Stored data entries
● ● ● ●
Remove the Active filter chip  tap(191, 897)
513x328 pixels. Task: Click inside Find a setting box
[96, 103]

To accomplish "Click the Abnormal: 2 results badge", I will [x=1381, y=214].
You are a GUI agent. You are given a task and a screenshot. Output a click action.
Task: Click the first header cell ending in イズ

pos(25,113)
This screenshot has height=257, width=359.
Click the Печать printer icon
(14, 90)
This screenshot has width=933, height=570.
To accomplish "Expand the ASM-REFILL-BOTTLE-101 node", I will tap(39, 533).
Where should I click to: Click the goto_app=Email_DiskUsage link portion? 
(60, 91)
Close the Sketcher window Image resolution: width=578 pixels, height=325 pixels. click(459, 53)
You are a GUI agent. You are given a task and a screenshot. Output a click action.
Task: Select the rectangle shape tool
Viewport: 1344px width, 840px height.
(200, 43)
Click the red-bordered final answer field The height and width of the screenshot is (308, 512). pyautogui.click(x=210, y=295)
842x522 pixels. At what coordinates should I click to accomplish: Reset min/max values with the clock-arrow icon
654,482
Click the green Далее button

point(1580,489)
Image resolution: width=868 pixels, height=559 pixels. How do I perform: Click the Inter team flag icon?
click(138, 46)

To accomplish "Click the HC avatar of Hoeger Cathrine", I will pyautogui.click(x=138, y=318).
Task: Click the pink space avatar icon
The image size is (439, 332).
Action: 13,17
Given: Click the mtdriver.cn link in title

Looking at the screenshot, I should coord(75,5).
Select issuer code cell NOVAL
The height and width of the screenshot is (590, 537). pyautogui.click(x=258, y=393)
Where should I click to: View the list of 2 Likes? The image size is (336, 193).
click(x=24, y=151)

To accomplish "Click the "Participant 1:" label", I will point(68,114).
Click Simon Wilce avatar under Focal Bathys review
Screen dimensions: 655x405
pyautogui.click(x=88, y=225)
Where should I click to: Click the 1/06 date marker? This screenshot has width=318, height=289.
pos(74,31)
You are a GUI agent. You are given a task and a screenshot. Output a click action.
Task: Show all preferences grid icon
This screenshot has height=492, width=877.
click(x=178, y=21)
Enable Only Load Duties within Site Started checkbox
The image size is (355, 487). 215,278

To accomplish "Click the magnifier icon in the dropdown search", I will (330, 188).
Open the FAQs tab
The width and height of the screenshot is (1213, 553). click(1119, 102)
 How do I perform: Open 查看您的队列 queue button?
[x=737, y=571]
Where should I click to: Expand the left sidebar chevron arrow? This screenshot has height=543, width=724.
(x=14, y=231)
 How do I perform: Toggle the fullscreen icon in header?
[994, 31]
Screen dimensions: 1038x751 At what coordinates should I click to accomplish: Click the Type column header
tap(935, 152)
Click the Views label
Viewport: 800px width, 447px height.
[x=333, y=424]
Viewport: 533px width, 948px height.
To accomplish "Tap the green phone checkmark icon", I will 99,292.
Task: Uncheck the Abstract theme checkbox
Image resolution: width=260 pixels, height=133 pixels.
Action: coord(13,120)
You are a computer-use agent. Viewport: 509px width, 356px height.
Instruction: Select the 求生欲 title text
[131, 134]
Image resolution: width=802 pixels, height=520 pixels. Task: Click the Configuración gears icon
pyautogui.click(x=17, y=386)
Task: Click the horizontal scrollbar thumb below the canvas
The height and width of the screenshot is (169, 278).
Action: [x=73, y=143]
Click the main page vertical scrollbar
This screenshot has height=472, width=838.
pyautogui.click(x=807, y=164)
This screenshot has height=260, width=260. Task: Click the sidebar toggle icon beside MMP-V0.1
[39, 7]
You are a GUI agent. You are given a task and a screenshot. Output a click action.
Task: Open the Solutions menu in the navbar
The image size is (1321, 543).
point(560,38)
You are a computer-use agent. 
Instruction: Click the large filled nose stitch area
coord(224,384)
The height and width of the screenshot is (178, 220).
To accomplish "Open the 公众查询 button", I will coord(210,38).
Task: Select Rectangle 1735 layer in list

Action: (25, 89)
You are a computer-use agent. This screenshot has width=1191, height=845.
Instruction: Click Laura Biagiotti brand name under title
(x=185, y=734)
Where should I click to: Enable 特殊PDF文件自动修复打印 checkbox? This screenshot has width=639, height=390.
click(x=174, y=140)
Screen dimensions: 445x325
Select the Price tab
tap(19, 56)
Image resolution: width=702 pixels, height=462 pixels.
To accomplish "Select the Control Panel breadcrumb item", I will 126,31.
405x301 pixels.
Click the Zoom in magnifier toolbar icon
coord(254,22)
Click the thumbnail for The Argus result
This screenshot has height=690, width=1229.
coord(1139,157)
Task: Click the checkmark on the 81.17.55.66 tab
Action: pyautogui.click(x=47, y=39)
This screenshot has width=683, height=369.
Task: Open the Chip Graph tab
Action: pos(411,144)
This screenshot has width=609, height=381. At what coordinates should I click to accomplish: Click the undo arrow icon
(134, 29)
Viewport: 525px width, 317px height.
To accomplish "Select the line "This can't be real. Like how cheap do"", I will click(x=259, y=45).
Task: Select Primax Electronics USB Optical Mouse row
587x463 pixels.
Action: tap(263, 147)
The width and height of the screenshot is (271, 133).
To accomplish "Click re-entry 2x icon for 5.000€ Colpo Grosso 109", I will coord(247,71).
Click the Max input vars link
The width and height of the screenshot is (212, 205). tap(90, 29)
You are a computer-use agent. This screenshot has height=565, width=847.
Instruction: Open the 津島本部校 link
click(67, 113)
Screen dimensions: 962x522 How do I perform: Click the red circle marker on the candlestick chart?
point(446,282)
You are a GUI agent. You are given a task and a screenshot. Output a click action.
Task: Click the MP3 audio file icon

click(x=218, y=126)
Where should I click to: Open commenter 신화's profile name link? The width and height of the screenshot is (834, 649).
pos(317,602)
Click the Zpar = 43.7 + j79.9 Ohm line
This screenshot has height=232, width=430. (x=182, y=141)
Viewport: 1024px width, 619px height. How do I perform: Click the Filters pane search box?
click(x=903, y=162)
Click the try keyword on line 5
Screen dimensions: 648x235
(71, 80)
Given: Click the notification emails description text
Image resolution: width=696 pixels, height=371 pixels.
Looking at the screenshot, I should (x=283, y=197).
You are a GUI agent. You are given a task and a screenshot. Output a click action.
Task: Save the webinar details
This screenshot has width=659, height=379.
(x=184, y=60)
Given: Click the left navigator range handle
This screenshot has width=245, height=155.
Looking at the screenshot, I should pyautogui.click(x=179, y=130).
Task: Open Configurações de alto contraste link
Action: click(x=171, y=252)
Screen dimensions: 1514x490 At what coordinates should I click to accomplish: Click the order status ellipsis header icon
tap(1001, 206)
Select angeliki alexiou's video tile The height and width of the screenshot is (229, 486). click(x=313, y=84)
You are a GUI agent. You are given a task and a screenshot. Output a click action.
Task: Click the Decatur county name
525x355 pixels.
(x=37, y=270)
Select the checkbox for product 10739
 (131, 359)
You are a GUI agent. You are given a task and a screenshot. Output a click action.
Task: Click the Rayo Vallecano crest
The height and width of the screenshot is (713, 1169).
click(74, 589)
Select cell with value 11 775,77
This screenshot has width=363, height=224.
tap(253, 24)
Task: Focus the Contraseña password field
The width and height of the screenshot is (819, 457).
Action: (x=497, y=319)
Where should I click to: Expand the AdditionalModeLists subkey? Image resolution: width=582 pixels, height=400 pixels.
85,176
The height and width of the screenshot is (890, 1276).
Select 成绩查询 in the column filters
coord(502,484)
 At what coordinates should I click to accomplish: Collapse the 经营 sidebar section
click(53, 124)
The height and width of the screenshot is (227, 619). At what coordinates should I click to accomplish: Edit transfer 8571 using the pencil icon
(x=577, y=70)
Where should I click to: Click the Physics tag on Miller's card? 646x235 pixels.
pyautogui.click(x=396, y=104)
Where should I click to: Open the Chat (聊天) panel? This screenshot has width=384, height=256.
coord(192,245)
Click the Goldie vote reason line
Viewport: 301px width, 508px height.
● ● ● ●
HOW TO COMPLETE THIS TASK: Reproduce, word for word and in full, only the lines above that start at the line with "The height and width of the screenshot is (178, 220)." and run through the line with "Viewport: 525px width, 317px height.", both ends included.

TASK RESPONSE:
The height and width of the screenshot is (178, 220).
To accomplish "Open the 公众查询 button", I will coord(210,38).
Task: Select Rectangle 1735 layer in list

Action: (25, 89)
You are a computer-use agent. This screenshot has width=1191, height=845.
Instruction: Click Laura Biagiotti brand name under title
(x=185, y=734)
Where should I click to: Enable 特殊PDF文件自动修复打印 checkbox? This screenshot has width=639, height=390.
click(x=174, y=140)
Screen dimensions: 445x325
Select the Price tab
tap(19, 56)
Image resolution: width=702 pixels, height=462 pixels.
To accomplish "Select the Control Panel breadcrumb item", I will 126,31.
405x301 pixels.
Click the Zoom in magnifier toolbar icon
coord(254,22)
Click the thumbnail for The Argus result
This screenshot has height=690, width=1229.
coord(1139,157)
Task: Click the checkmark on the 81.17.55.66 tab
Action: pyautogui.click(x=47, y=39)
This screenshot has width=683, height=369.
Task: Open the Chip Graph tab
Action: pos(411,144)
This screenshot has width=609, height=381. At what coordinates should I click to accomplish: Click the undo arrow icon
(134, 29)
Viewport: 525px width, 317px height.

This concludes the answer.